Architecture of Computing Systems
24-27 March 2015
Tutorial: Myriad2 architecture, programming and computer vision applications
Date and Time: 9AM-12:30AM, March 25, 2015
Mircea Ionica, Movidius Ltd, Ireland
Michael Bromberger, KIT, Germany
David Moloney, PhD, CTO & Founder, Movidius Ltd., Ireland
For the past 40 years computer scientists and engineers have been building technology that has allowed niche machine vision from factories to Mars rovers.
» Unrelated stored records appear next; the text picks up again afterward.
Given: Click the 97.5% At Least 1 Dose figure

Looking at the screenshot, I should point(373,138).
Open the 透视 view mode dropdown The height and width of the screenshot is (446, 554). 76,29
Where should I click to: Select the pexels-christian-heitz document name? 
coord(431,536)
Until now the availability of computational power has limited the application of these technologies to niches with a strong enough need to overcome the cost and power hurdles
This is changing rapidly and the computational means have now become available to bring computer vision to mass market applications in mobile phones, tablets, drones and robots enabling brand new user-experiences within the cost, power and volumetric constraints of mobile platforms.
Movidius is focused on bring human vision and scene understanding to mobile devices rather than exclusively in the cloud allowing low power always-on vision capabilities in devices with the very low latencies required for interactive services, self-driving cars and robots etc.
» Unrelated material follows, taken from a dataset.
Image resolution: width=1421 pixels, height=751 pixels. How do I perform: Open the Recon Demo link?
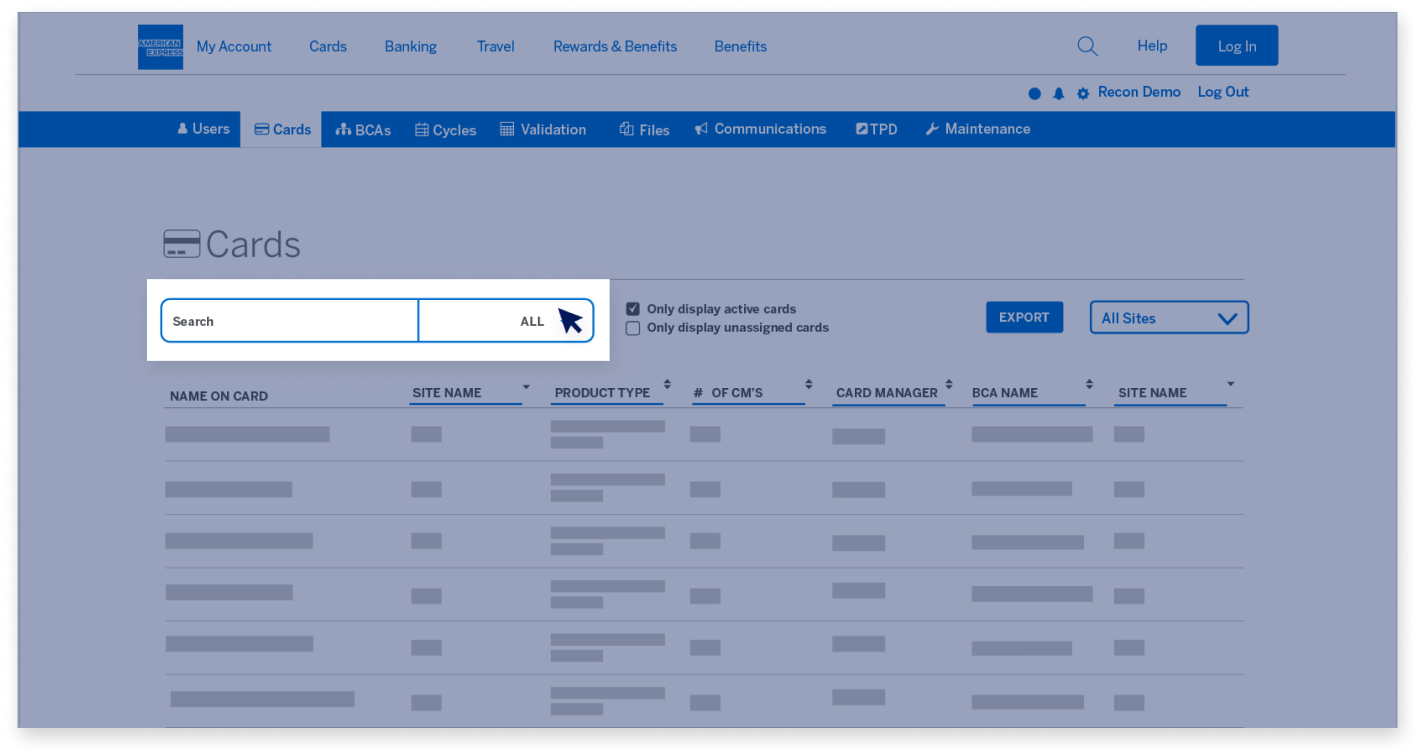[1139, 92]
Movidius is enabling a swathe of new computer vision applications to be brought to the mass market for the very first time in embedded devices such as mobile phones, tablets and cameras. And the first generation of our Myriad VPU powers the computer vision subsystem in Google’s Project Tango where we handle all of the high performance ISP, feature tracking and tracking tasks in 10x less power than any other solutions available on the market today
This video gives more detail on what project tango does
A very detailed technical presentation on our new 28nm Myriad2 product that received an enthusiastic welcomed at HotChips 2014 in Cupertino (CA) in August is available here (starts at 28:00):
The tutorial will cover:
1. Challenges and rationale for Vision Processing unit
2. Myriad2 hardware architecture including SHAVE processor, SIPP image/video processing HW accelerators, multicore memory subsystem and SoC and communications interfaces
3. Software tools and design methodology including ISP/video pipeline GUI and runtime environment
4. Video pipeline examples including:
o ISP pipeline
o FAST9 feature detector
5. Demonstrations of pipelines and hands-on examples of how to program Myriad2
Short Speakers’ Bios:
Mircea-Horea Ionică is an embedded software engineer with Movidius, currently pursuing a PhD from the school of Computer Sciences, Trinity College Dublin. During his career in Movidius, he led the firmware development for the company's first chips, and made contributions to drivers, RTOS support, and tools development; his research in TCD focuses on performing scientific computing on embedded systems, with a particular focus on the Myriad architecture. He graduated with a degree in Informatics from the Politehnica University of Timișoara, Romania.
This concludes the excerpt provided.